Он снова покачал головой, и Рейчел почувствовала, как по телу побежали мурашки. «В первый раз, когда я пришла ему читать, он тоже произнес эти слова. Черный провал. Тогда он не мог вспомнить, как меня душил». Затем она живо представила себе мозг в тяжелой банке, нависшей над головой, и глядящие на нее пустые, слепые глаза.
– Но если я и нашел записку, она все равно пропала. Исчезла. Вероятно, я уничтожил этот листок. Но не удивлюсь, если я… никогда его не видел. Возможно, он мне привиделся в одном из ночных кошмаров. Был навеян ложью, которой меня потчевали мать и дед.
– Пташка тоже так думает.
– Что?
– Я… – заколебалась Рейчел, не желая раскрывать, до какой степени они с Пташкой сблизилась. – Мы, то есть Пташка и я, однажды разговорились. Ее привлекло мое лицо… мое сходство с Элис.
Она затаила дыхание, но Джонатан посмотрел на нее печально, а не сердито.
– Да. Она любила Элис не меньше, чем я.
– Она не верит, что Элис завела знакомство на стороне. Что она могла убежать с кем-то другим.
– Знаю. Она думает, я убил Элис. – Он взглянул на Рейчел и улыбнулся, увидев на ее лице выражение ужаса. – Мы с Пташкой провели много лет, обмениваясь обидными и жестокими словами.
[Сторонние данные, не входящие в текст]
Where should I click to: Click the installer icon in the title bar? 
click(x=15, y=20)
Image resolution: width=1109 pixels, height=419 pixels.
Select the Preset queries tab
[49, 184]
– Еще она мне сказала… – Рейчел снова замолчала, не зная, что лучше: продолжать или придержать язык. – У них была экономка. Бриджит Барнз.
– Бриджит видела, как Элис разговаривала с каким-то человеком незадолго до того, как пропала, – проговорил Джонатан.
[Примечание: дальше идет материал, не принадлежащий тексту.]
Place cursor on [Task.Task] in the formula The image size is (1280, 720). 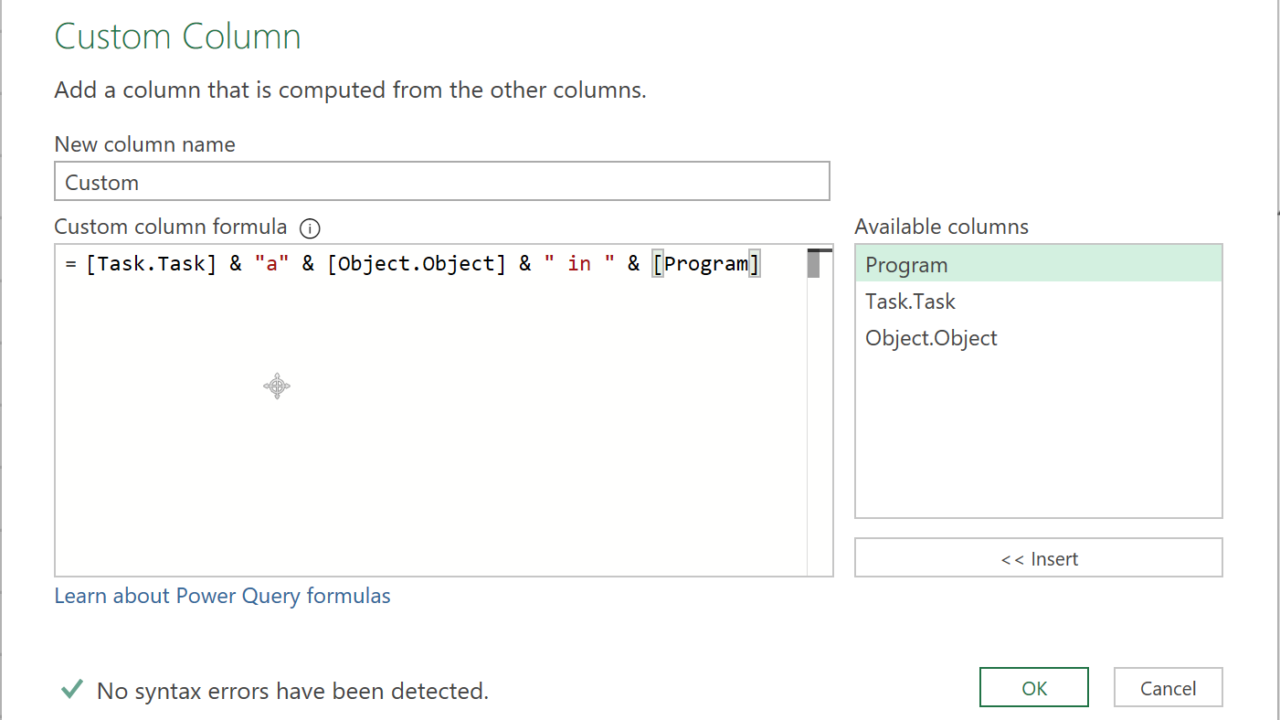click(151, 264)

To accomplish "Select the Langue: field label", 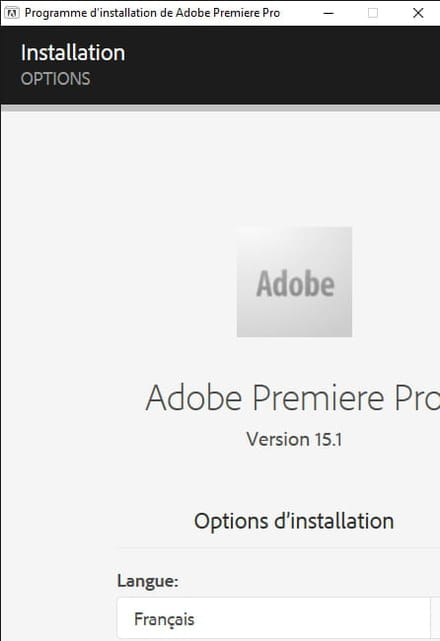I will pos(148,581).
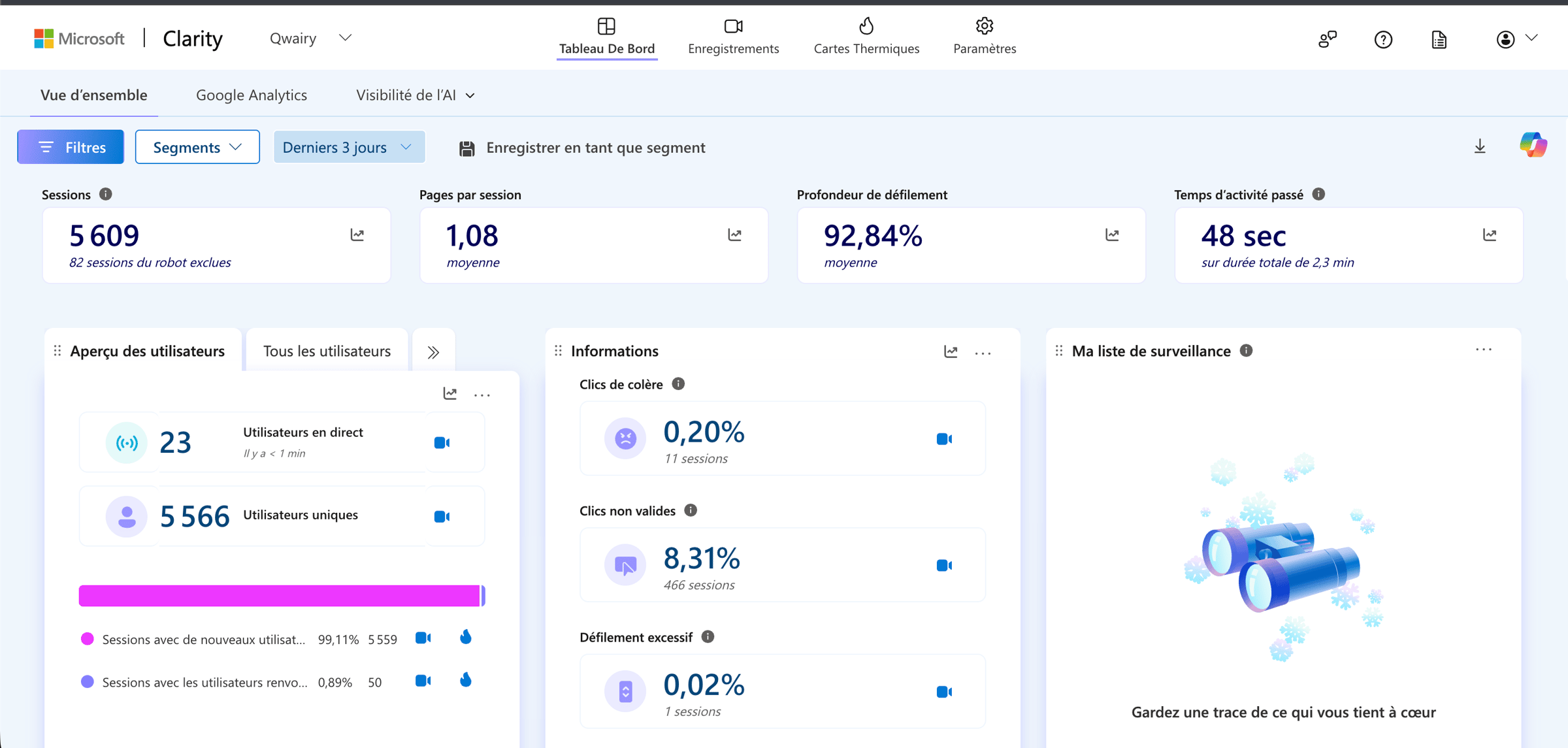View recordings for Clics de colère

[x=944, y=439]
– Так вы об этом знали? – спросила Рейчел.
Джонатан по-прежнему дышал глубоко и часто – теперь, по-видимому, от волнения.
– Да. Дед узнал об этом от нее и передал мне. Но все-таки я… не хочу осуждать Элис. Я знаю, когда мать лжет. Кем бы ни был тот человек и какие бы причины ни заставили Элис с ним уехать, она, скорее всего, думала, что поступает правильно. Ее просто обманули. Или увезли против воли.
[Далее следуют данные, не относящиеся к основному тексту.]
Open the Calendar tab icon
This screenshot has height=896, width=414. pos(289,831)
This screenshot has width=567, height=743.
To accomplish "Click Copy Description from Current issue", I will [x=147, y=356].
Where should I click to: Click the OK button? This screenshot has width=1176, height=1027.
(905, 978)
– Но вы, кажется, сердились на Элис и винили ее за то, что она вас оставила!
– Да, какое-то время сердился. Наверное, я и сейчас допускаю такие мысли, когда падаю духом, потому что не понимаю, почему она уехала и почему не объявилась за все эти годы. Разве может быть что-то настолько ужасное, что мы вместе не смогли бы преодолеть? Нет, я все-таки думаю, что ее силой заставили со мной разлучиться.
– Но для чего это могло понадобиться, если она и так решила с вами расстаться? Ваша семья не хотела, чтобы вы поженились. Элис отправилась в Бокс и раскрыла ваши намерения, после чего ей что-то сказали, и это ее испугало. Она вам написала письмо, в котором расторгла помолвку. Отчего же тогда потребовалось идти еще дальше?
– Не знаю! Неужто вы думаете, что я не задавал себе этого вопроса снова и снова? Ответ на него знают лишь два человека – Элис и моя мать. Одна мне ничего сказать не может, другая не хочет.
– Так вы думаете… – Рейчел было трудно говорить. Слова застревали в горле, сердце учащенно билось. – Вы думаете, Элис еще жива?
– Конечно жива. Я молюсь, чтобы это было так. Я скорее… скорее соглашусь с тем, что она где-то живет, любит другого и не вспоминает обо мне, чем допущу, что она умерла. Одна Пташка считает ее смерть наилучшим исходом.